Research by the University of Valencia has developed a ground-breaking and innovative medical device approved by the FDA
- Transfer and Innovation Service
- April 29th, 2021
A research group from the University’s Department of Optics, named Opto-Electronic Processing Image Group (GPOEI), and a research group from the Bar-Ilan University (UBI) in Israel have developed an innovative medical multi-parameter measurement system, which has become a ground-breaking technology in the healthcare field.
On April 1, the U.S. Food and Drug Administration (FDA) approved an innovative and pioneering contactless multi-parameter measurement system for heart and respiratory rate.
The system stems from research conducted by a research group from the University of Valencia’s Department of Optics, named Opto-Electronic Processing Image Group (GPOEI), led by Dr Javier García Monreal.

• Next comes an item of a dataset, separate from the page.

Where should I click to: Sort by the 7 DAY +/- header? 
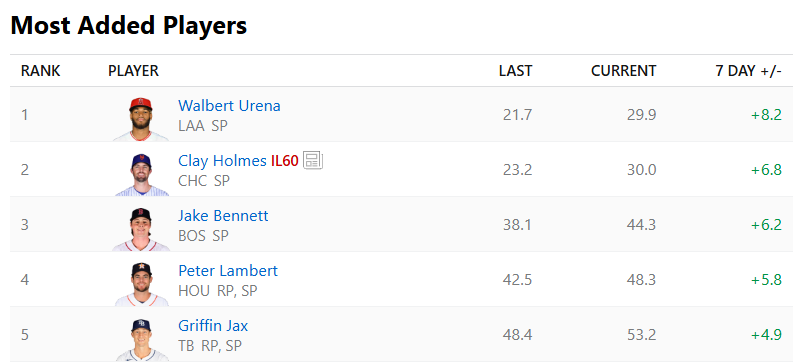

Together with a research group from the Bar-Ilan University (UBI) in Israel, led by Dr Zeev Zalevsky, they developed a device in 2007 that can identify sound and vibrations at a distance with high accuracy.

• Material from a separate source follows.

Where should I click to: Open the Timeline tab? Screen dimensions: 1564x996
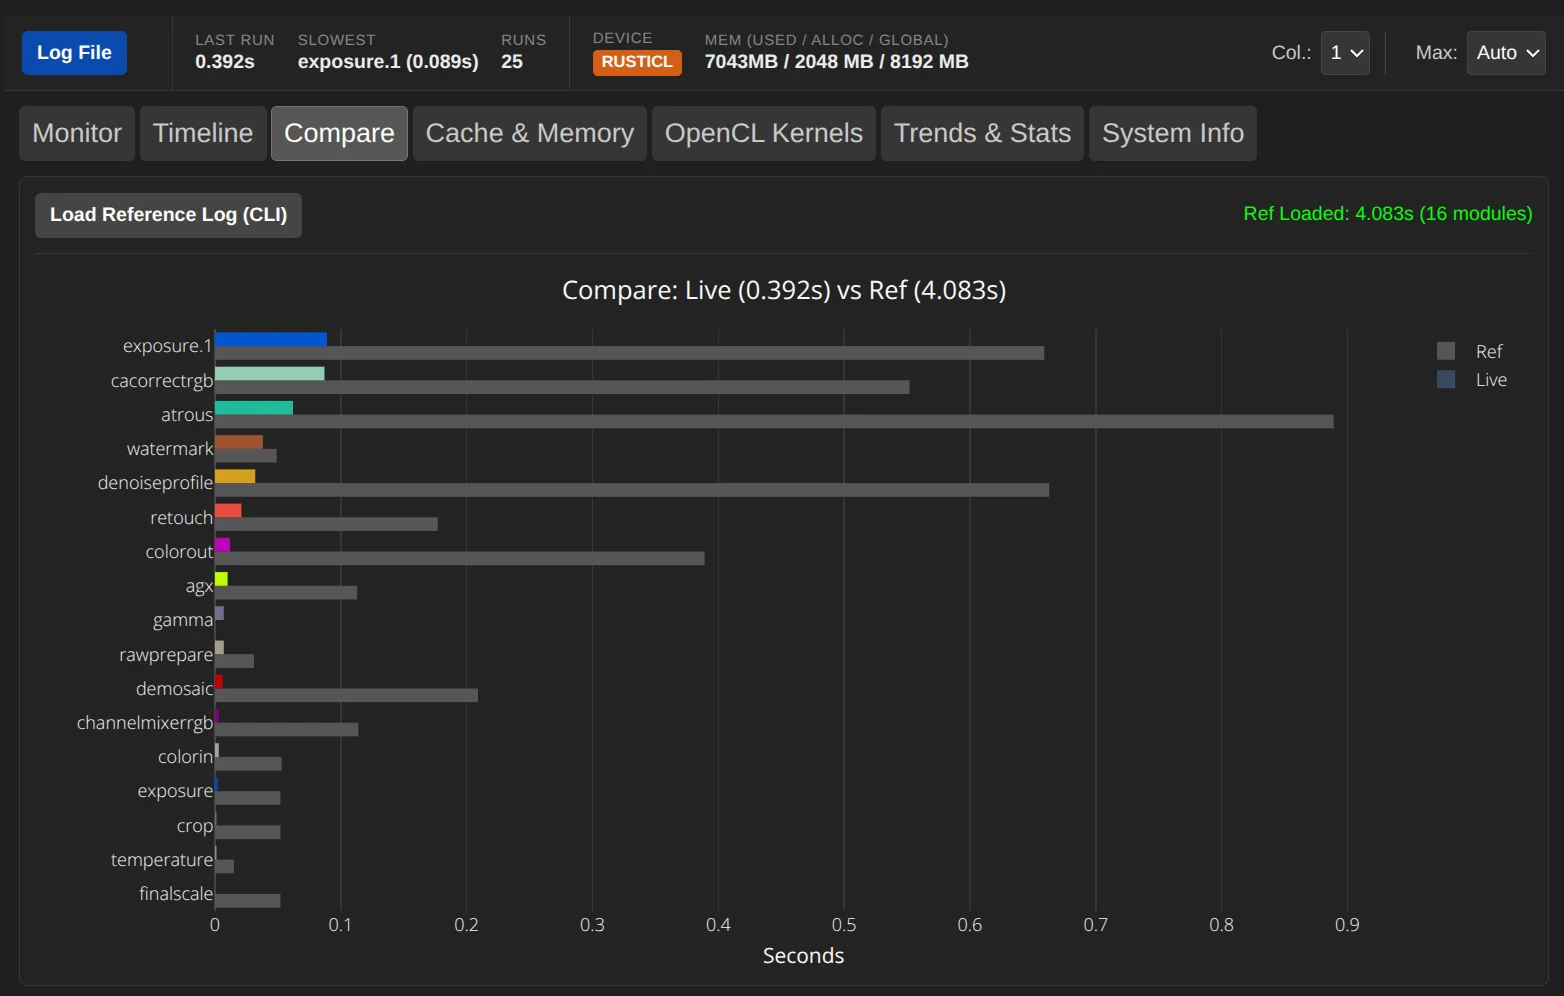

This research was protected by a patent between both institutions under the name “Motion detection System and method”. The patent led to a family of derived patents, some of which focus on remotely estimating blood glucose concentration and monitoring intra-ocular pressure.
In 2015, the company ContinUse Biometrics Ltd (CU-BX), which has Dr Zeev Zalevsky as one of its founding partners and Dr Javier Garcia Monreal as a scientific advisor, acquired the exploitation rights of this technology. Five years later CU-BX started the parent company Donisi Health, which focuses on digital health and bases its business in the application of optical systems, algorithms and artificial intelligence that can detect health changes. FDA approval has been one of its most recent successes.
This success story shows that R&D opens the door to breakthroughs and innovations that not only boost the economy, but also help solve social challenges, especially in the current climate. That is why the University of Valencia highlights the importance of knowledge transfer from universities, through patent licences or founding spin-off companies, as a factor that has a direct impact on society.